A 54 ans, dont la moitié chez Cofinoga, Cécile, agent de maîtrise au service « octroi », ne se fait guère d'illusions. « La région de Bordeaux est sinistrée par le chômage, on ne trouvera pas d'emploi si la BNP ne revoit pas son plan. » Maman de deux ados, elle se fait moins de souci pour elle, car son mari travaille, que pour ses collègues.

« 80 % des salariés sont des femmes. Beaucoup sont dans des situations précaires, obligées de se serrer la ceinture parce que les petits salaires de Cofinoga suffisent tout juste à boucler les fins de mois. Divorcées, célibataires, souvent jeunes, avec peu d'ancienneté, elles élèvent seules leurs enfants. Que vont-elles devenir ? Tous les matins, elles se lèvent en pensant à la menace. Tous les soirs, elles se couchent avec. »

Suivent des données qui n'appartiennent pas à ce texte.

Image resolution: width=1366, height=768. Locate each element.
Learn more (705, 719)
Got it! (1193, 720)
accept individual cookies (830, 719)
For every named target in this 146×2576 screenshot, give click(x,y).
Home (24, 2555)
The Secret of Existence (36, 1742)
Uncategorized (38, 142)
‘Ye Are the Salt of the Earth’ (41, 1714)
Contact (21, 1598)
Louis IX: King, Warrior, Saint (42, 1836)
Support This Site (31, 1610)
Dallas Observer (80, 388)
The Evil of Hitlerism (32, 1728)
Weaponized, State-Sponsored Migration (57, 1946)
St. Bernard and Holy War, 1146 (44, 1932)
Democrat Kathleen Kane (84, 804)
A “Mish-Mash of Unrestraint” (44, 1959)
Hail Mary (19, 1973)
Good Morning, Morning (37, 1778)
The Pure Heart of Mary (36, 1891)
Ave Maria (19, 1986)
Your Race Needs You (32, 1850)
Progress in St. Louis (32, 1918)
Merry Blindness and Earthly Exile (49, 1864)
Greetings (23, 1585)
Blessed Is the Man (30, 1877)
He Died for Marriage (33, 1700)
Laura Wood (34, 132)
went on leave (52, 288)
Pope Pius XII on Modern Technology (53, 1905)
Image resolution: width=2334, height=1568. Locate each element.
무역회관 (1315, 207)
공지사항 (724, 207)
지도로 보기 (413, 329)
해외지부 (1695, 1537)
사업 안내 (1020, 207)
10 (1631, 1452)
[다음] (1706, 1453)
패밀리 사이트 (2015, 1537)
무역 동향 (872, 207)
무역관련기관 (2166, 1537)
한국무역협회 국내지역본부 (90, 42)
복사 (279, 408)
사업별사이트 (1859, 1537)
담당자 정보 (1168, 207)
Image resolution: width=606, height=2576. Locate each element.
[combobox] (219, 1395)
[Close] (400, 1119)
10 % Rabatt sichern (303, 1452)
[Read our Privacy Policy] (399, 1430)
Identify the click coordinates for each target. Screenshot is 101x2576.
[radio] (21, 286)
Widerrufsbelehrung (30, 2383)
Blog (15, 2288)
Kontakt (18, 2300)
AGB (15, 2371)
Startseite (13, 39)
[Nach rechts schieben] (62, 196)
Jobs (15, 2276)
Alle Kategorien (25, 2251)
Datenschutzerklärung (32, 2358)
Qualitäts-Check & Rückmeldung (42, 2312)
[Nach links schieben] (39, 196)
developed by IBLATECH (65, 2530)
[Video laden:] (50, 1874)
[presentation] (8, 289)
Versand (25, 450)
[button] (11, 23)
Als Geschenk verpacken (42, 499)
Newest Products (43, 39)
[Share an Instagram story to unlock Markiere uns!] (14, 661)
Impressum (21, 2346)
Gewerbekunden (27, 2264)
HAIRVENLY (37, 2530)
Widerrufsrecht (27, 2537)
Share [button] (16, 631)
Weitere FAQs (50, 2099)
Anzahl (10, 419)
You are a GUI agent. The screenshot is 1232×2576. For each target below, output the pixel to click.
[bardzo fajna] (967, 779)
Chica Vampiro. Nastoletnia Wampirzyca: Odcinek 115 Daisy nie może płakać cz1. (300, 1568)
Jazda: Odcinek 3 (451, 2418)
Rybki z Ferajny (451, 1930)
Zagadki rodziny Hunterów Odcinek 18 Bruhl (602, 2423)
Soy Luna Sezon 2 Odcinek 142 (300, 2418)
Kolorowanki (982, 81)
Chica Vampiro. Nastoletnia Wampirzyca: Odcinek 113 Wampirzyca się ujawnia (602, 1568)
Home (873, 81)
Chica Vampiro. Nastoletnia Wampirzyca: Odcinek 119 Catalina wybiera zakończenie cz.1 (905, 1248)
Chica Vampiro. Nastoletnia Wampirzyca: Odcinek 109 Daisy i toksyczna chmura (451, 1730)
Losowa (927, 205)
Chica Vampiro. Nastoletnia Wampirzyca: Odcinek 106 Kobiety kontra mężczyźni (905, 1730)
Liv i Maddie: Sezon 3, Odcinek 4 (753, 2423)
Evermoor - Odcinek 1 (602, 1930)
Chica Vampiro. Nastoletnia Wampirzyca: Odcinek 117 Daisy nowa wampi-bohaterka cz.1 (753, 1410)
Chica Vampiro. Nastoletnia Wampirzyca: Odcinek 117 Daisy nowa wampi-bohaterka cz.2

« Et les quinquagénaires ? La plupart des premiers embauchés n'ont même pas le bac. Ce n'est pas comme les jeunes cadres qui ont tous des diplômes. On ne sait faire que du crédit. Même les banques ne voudront pas de nous car nous n'avons pas de formations bancaires », poursuit Cécile.

Au bout de vingt ans de carrière, essentiellement dans la vente, elle gagne moins de 1.400 euros net par mois. « Heureusement que la rémunération est variable, qu'on touche des primes d'objectifs et que je ne suis pas seule. » Elle espère que la BNP va « se réveiller » : « J'ai du mal à croire qu'une boîte qui dégage autant de bénéfices puisse nous laisser tomber. Pendant des années, on a tout donné à l'entreprise. On a suivi les instructions, on a été polyvalents et c'est ainsi qu'ils nous remercient. » A la main, le dernier tract distribué par la CGT à l'entrée de la cafétéria, fustigeant Philippe Lemoine, le PDG du groupe Laser-Cofinoga, et Beaudoin Prot, le directeur général de la BNP Paribas.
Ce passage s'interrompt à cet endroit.